Mais le commissaire européen à l’Energie Günther Oettinger n’a pas voulu d’emblée frapper trop fort. C’est donc en deux temps que les mesures devraient s’appliquer : d’abord la directive, ensuite les objectifs obligatoires, si, en juin 2014, la Commission a la conviction que les Etats membres n’en font pas assez. Il tiendra alors compte de la situation de chaque Etat membre, de sa performance économique et des actions déjà entamées.

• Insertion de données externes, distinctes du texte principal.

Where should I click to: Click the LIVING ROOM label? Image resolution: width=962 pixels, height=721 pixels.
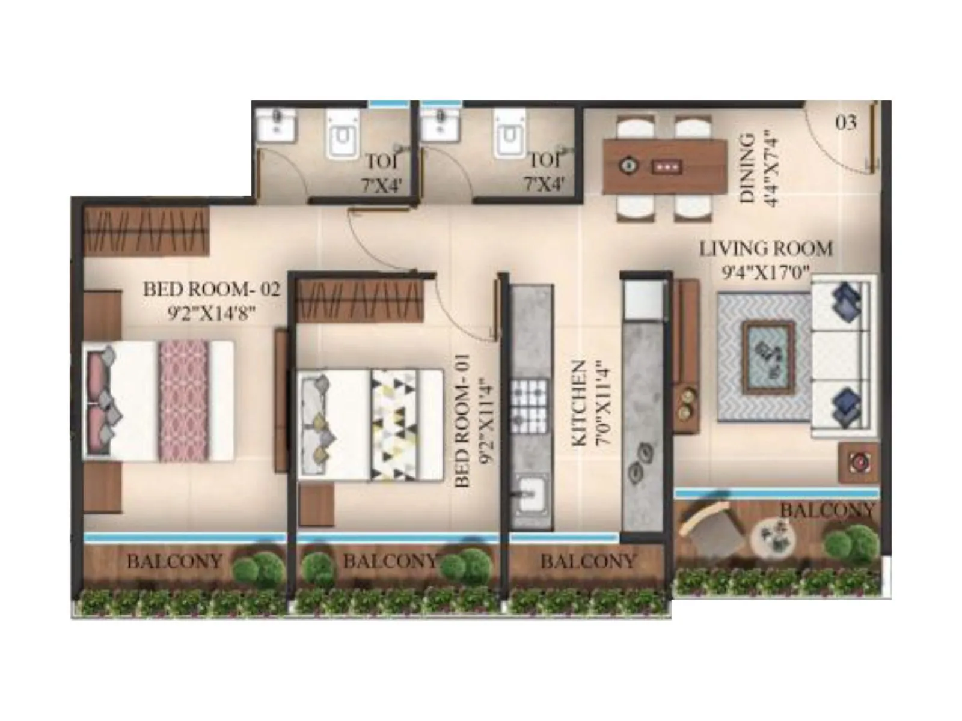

Preuve des difficultés rencontrées, au dernier moment, le Commissaire à l’Énergie, Günther Oettinger a apporté quelques changements à sa directive sur les économies d’énergie. Il a ainsi introduit une clause permettant aux Etats membres de ne pas obliger les compagnies énergétiques à faire économiser 1,5% par an de leur volume de ventes. A la place, les gouvernements européens pourront proposer autre chose, qui devra être dûment accepté par la Commission. Le Commissaire européen à l’énergie allemand Günther Oettinger s’est justifié en signalant que « les Etats membres doivent pouvoir mettre en œuvre [les économies d’énergie] de la manière dont ils le veulent. Il y a des modèles qui ont fait leurs preuves, mais ils ne doivent pas être obligatoires. Nous voulons un concours d’idées ». Un revirement de dernière minute qui diminue sensiblement la crédibilité de cette directive. Cette mesure-phare était en effet supposée rapporter entre 108 Mtep et 118 Mtep, soit 6,4% d’économies d’énergie d’ici 2020 sur les 10% qui restent à trouver pour parvenir à 20% d’économies à cet horizon. A la place, les Etats membres « peuvent, par exemple, [proposer] des programmes de financement ou des accords volontaires », ces derniers étant explicitement qualifiés, dans l’exposé des motifs, d’ « insuffisants pour réaliser le potentiel disponible d’économies » !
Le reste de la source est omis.